------ MATERIAL FOR THE TASK ------

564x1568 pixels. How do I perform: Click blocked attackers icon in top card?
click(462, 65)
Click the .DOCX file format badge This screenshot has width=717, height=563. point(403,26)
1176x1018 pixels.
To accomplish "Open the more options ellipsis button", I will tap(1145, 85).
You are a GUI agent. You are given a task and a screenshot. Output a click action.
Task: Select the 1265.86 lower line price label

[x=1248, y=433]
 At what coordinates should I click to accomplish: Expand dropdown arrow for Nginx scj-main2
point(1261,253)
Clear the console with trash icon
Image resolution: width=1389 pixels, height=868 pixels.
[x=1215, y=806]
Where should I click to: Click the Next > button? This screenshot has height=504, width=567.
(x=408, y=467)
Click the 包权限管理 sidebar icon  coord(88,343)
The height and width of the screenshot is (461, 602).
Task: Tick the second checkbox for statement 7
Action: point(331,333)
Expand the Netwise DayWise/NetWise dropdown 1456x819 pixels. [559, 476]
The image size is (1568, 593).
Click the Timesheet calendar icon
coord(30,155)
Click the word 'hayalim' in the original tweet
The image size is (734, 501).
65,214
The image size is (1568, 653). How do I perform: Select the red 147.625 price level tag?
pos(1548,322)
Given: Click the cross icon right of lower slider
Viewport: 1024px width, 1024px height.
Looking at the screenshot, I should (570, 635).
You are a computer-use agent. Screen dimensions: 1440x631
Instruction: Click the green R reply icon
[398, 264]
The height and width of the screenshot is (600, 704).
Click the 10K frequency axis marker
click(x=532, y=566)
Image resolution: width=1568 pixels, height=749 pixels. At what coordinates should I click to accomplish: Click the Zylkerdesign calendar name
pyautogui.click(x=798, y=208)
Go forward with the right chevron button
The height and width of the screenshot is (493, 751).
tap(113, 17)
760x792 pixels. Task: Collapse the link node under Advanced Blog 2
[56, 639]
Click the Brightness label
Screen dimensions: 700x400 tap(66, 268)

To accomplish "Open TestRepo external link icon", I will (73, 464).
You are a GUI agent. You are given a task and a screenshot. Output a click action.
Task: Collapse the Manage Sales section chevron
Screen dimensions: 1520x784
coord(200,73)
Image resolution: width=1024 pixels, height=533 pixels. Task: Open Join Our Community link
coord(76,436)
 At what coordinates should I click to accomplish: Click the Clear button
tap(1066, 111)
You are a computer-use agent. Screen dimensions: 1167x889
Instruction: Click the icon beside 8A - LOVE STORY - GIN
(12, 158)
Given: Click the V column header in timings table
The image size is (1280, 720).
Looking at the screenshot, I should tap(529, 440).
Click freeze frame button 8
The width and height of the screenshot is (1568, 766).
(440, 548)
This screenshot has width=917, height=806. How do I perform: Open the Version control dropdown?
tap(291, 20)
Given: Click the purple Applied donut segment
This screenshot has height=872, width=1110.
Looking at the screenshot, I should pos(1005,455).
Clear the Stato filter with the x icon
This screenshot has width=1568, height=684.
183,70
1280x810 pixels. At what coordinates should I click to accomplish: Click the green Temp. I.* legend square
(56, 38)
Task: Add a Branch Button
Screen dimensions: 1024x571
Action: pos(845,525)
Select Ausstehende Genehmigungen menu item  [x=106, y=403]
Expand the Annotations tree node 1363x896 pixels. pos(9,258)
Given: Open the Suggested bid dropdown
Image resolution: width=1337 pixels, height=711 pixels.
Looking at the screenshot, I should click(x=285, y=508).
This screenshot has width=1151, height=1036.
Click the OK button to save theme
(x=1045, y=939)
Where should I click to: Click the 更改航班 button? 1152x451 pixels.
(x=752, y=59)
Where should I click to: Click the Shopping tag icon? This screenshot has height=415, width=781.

------

**GOAL OF THE EXERCISE:** The data above must be repeated in its entirety, exactly as given.

**ANSWER SPACE:**
564x1568 pixels. How do I perform: Click blocked attackers icon in top card?
click(462, 65)
Click the .DOCX file format badge This screenshot has width=717, height=563. point(403,26)
1176x1018 pixels.
To accomplish "Open the more options ellipsis button", I will tap(1145, 85).
You are a GUI agent. You are given a task and a screenshot. Output a click action.
Task: Select the 1265.86 lower line price label

[x=1248, y=433]
 At what coordinates should I click to accomplish: Expand dropdown arrow for Nginx scj-main2
point(1261,253)
Clear the console with trash icon
Image resolution: width=1389 pixels, height=868 pixels.
[x=1215, y=806]
Where should I click to: Click the Next > button? This screenshot has height=504, width=567.
(x=408, y=467)
Click the 包权限管理 sidebar icon  coord(88,343)
The height and width of the screenshot is (461, 602).
Task: Tick the second checkbox for statement 7
Action: point(331,333)
Expand the Netwise DayWise/NetWise dropdown 1456x819 pixels. [559, 476]
The image size is (1568, 593).
Click the Timesheet calendar icon
coord(30,155)
Click the word 'hayalim' in the original tweet
The image size is (734, 501).
65,214
The image size is (1568, 653). How do I perform: Select the red 147.625 price level tag?
pos(1548,322)
Given: Click the cross icon right of lower slider
Viewport: 1024px width, 1024px height.
Looking at the screenshot, I should (570, 635).
You are a computer-use agent. Screen dimensions: 1440x631
Instruction: Click the green R reply icon
[398, 264]
The height and width of the screenshot is (600, 704).
Click the 10K frequency axis marker
click(x=532, y=566)
Image resolution: width=1568 pixels, height=749 pixels. At what coordinates should I click to accomplish: Click the Zylkerdesign calendar name
pyautogui.click(x=798, y=208)
Go forward with the right chevron button
The height and width of the screenshot is (493, 751).
tap(113, 17)
760x792 pixels. Task: Collapse the link node under Advanced Blog 2
[56, 639]
Click the Brightness label
Screen dimensions: 700x400 tap(66, 268)

To accomplish "Open TestRepo external link icon", I will (73, 464).
You are a GUI agent. You are given a task and a screenshot. Output a click action.
Task: Collapse the Manage Sales section chevron
Screen dimensions: 1520x784
coord(200,73)
Image resolution: width=1024 pixels, height=533 pixels. Task: Open Join Our Community link
coord(76,436)
 At what coordinates should I click to accomplish: Click the Clear button
tap(1066, 111)
You are a computer-use agent. Screen dimensions: 1167x889
Instruction: Click the icon beside 8A - LOVE STORY - GIN
(12, 158)
Given: Click the V column header in timings table
The image size is (1280, 720).
Looking at the screenshot, I should tap(529, 440).
Click freeze frame button 8
The width and height of the screenshot is (1568, 766).
(440, 548)
This screenshot has width=917, height=806. How do I perform: Open the Version control dropdown?
tap(291, 20)
Given: Click the purple Applied donut segment
This screenshot has height=872, width=1110.
Looking at the screenshot, I should pos(1005,455).
Clear the Stato filter with the x icon
This screenshot has width=1568, height=684.
183,70
1280x810 pixels. At what coordinates should I click to accomplish: Click the green Temp. I.* legend square
(56, 38)
Task: Add a Branch Button
Screen dimensions: 1024x571
Action: pos(845,525)
Select Ausstehende Genehmigungen menu item  [x=106, y=403]
Expand the Annotations tree node 1363x896 pixels. pos(9,258)
Given: Open the Suggested bid dropdown
Image resolution: width=1337 pixels, height=711 pixels.
Looking at the screenshot, I should click(x=285, y=508).
This screenshot has width=1151, height=1036.
Click the OK button to save theme
(x=1045, y=939)
Where should I click to: Click the 更改航班 button? 1152x451 pixels.
(x=752, y=59)
Where should I click to: Click the Shopping tag icon? This screenshot has height=415, width=781.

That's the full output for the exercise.